This type of automation works by treating physical servers as programmable, disposable resources. This eliminates manual tasks and streamlines the entire server lifecycle. The process typically follows these key steps:

  • Discovery: When a new machine is plugged into the network, the automation system automatically discovers it. It identifies the machine specifications, network addresses, and other key details. This is often done using technologies such as DHCP and vendor-specific APIs such as Redfish or IPMI.
     
  • Provisioning: The automation platform then provisions the server. Using protocols like PXE (Preboot Execution Environment), it remotely installs the operating system and essential drivers without anyone needing to physically interact with the machine.
     
  • Configuration: Once the OS is installed, configuration management tools such as Ansible, Puppet, or Chef take over. They apply a pre-defined "configuration recipe" to the server, ensuring it has all the necessary software, security settings, and network configurations. This process is fully automated, guaranteeing consistency across all servers.

From this point on, the automation system manages the server's entire lifecycle.
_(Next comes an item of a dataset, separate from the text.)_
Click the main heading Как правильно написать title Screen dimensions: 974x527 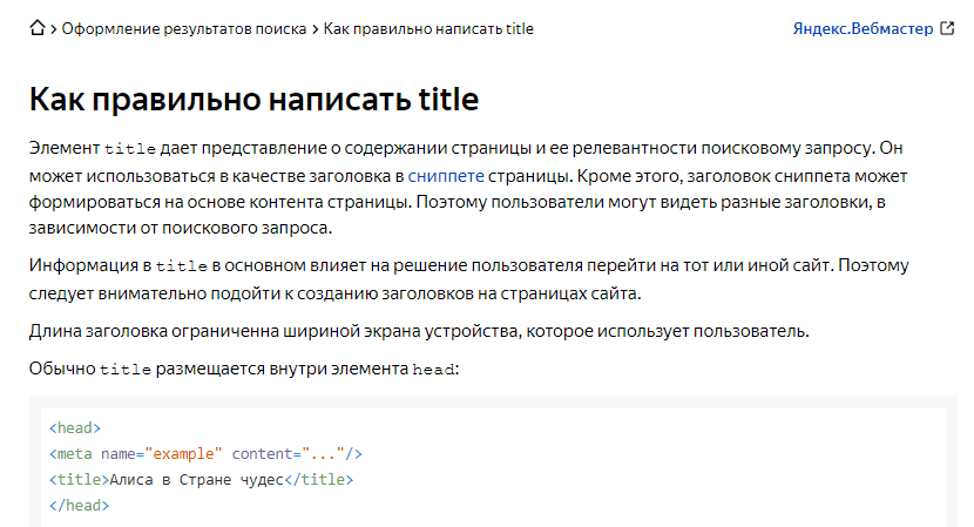pos(254,99)
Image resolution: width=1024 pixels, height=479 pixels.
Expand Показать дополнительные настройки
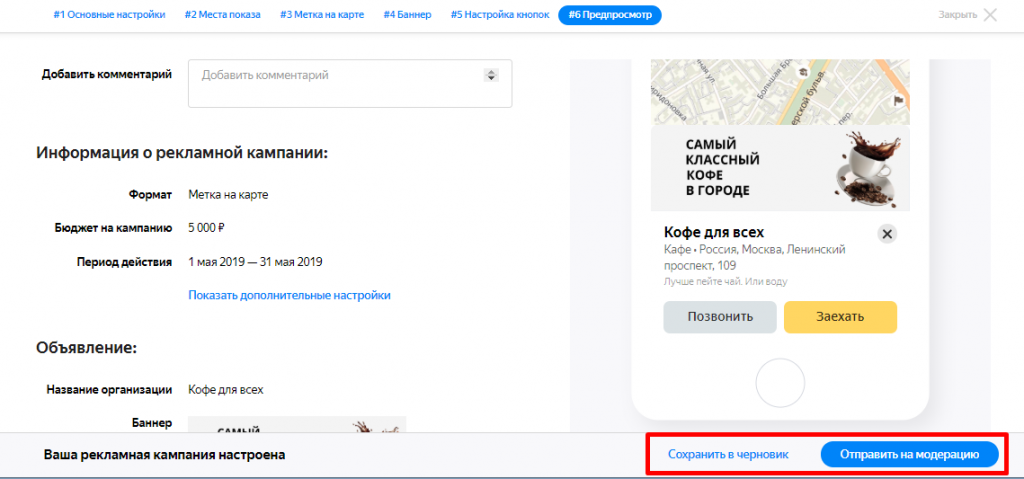tap(289, 295)
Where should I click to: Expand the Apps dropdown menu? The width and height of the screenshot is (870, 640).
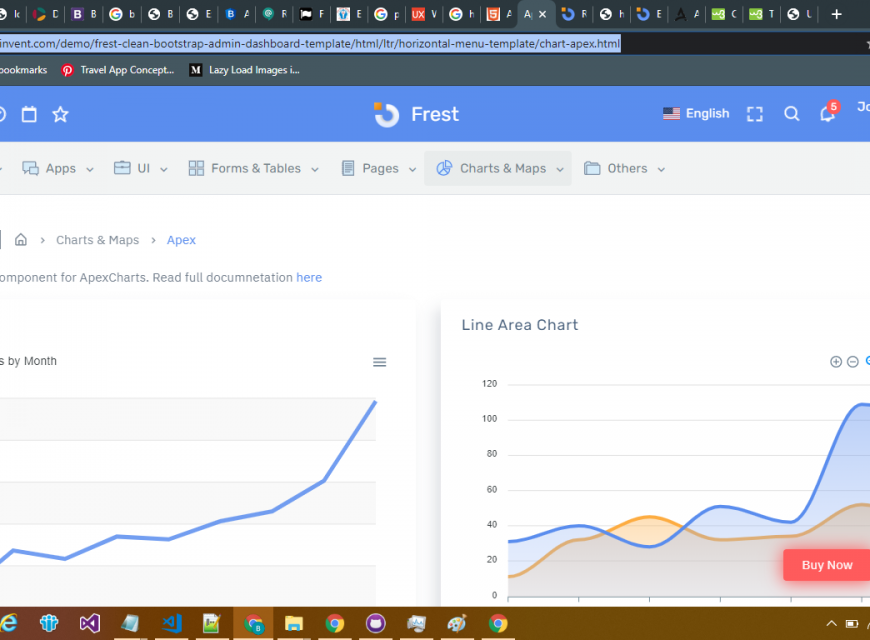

It handles tasks like applying security patches, scaling resources up or down, and decommissioning the server when it's no longer needed.

It’s a "zero-touch" approach to management which allows IT teams to manage hundreds or thousands of servers as a single, cohesive entity.

Advantages of using bare metal automation

It provides significant advantages for modern IT infrastructure by combining the raw power of physical hardware with the agility of automated processes, making it easier to deploy that raw power instead of relying on virtualization layers.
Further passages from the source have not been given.